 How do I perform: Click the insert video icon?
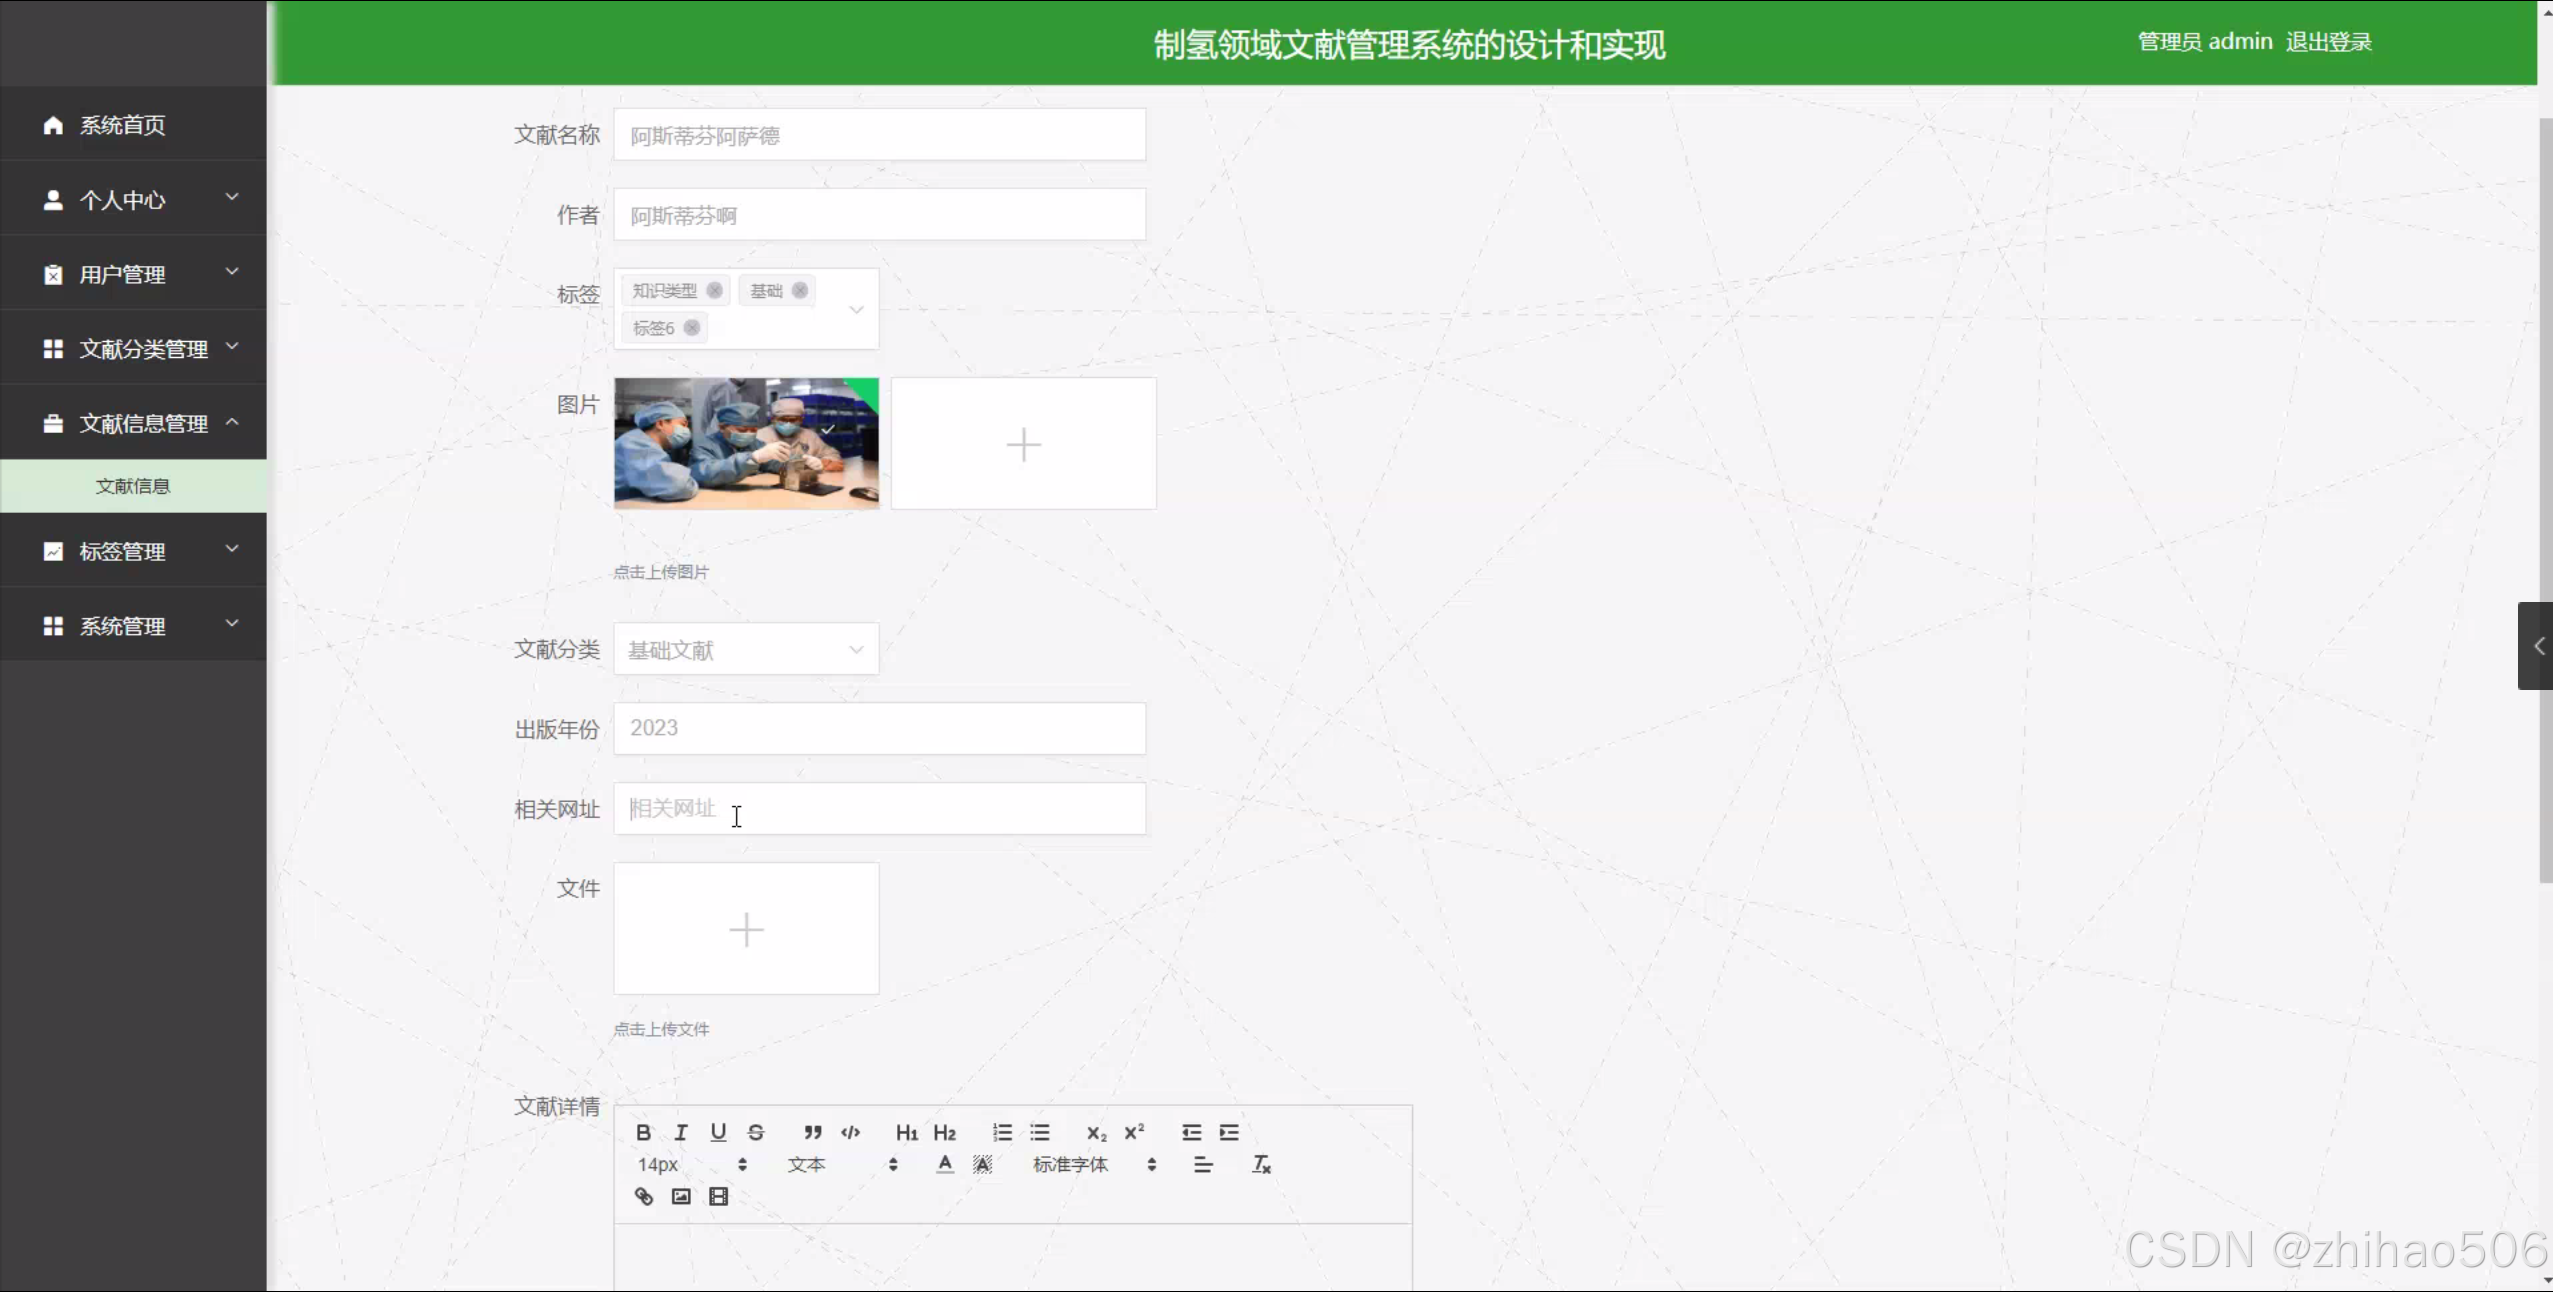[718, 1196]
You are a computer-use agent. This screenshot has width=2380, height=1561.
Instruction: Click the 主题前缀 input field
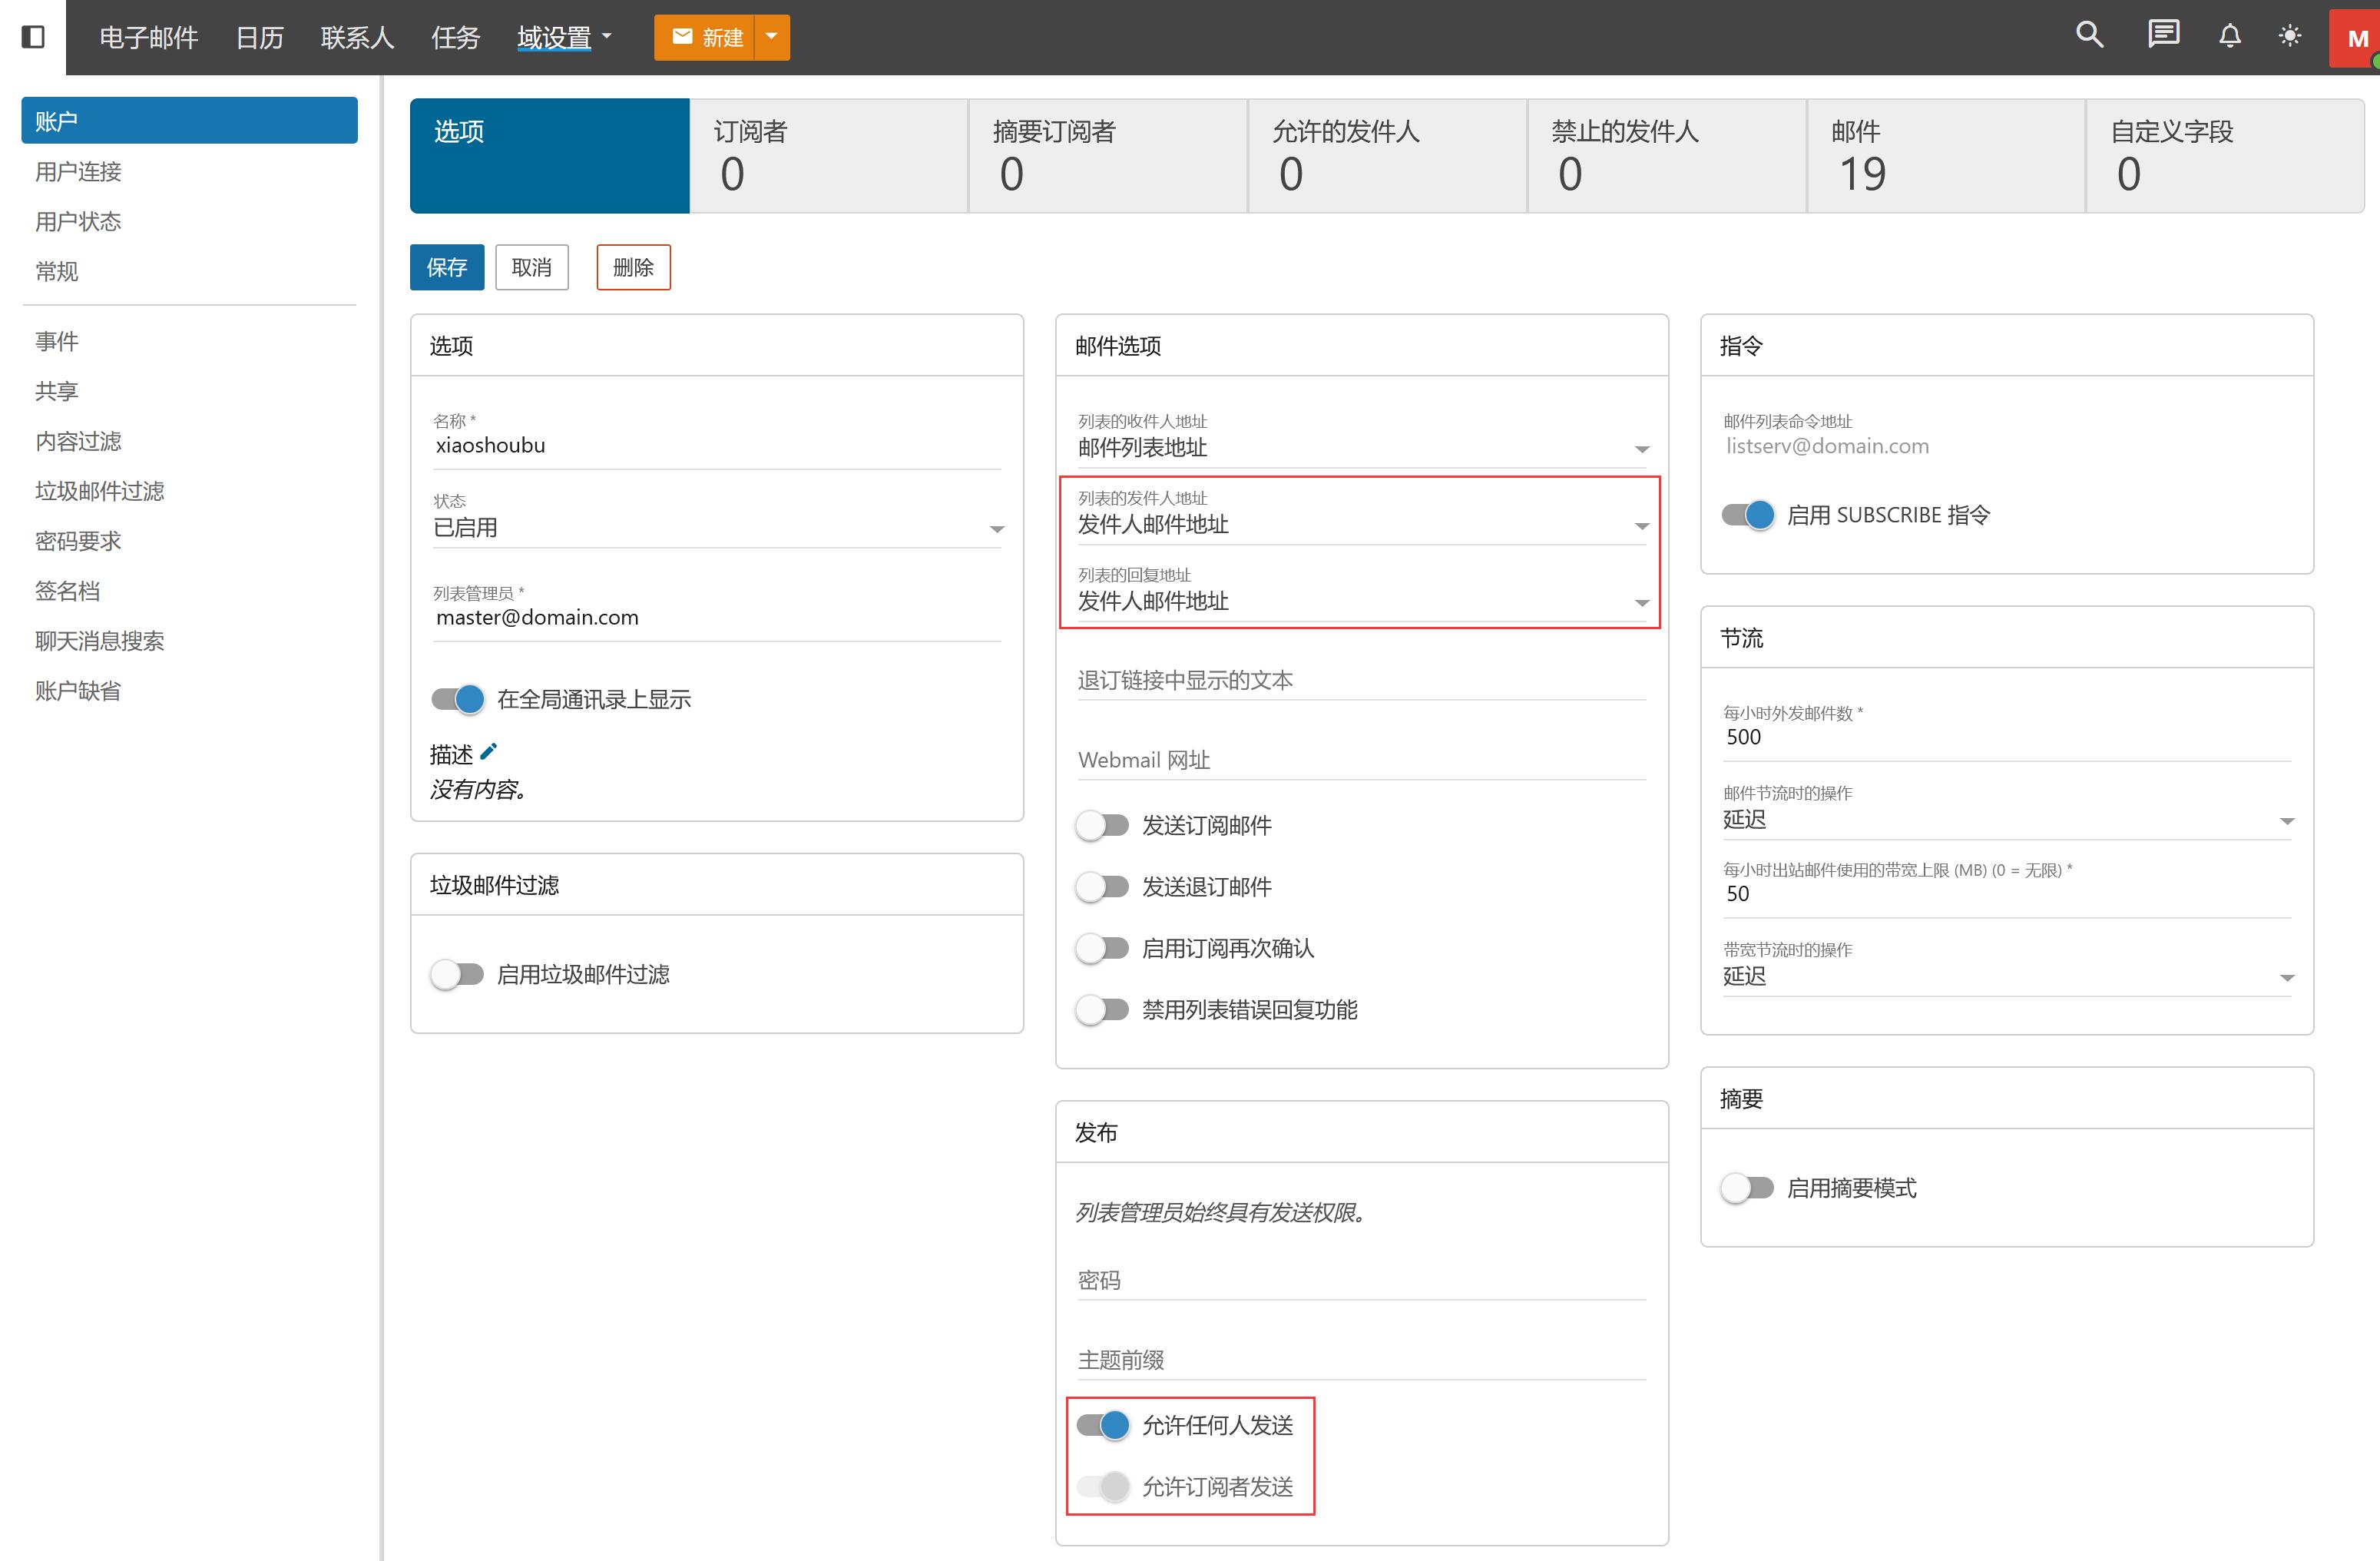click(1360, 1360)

════════════════

With the images omitted, return the full material exactly.

 How do I perform: Click the insert video icon?
[718, 1196]
You are a computer-use agent. This screenshot has width=2380, height=1561.
Instruction: Click the 主题前缀 input field
click(1360, 1360)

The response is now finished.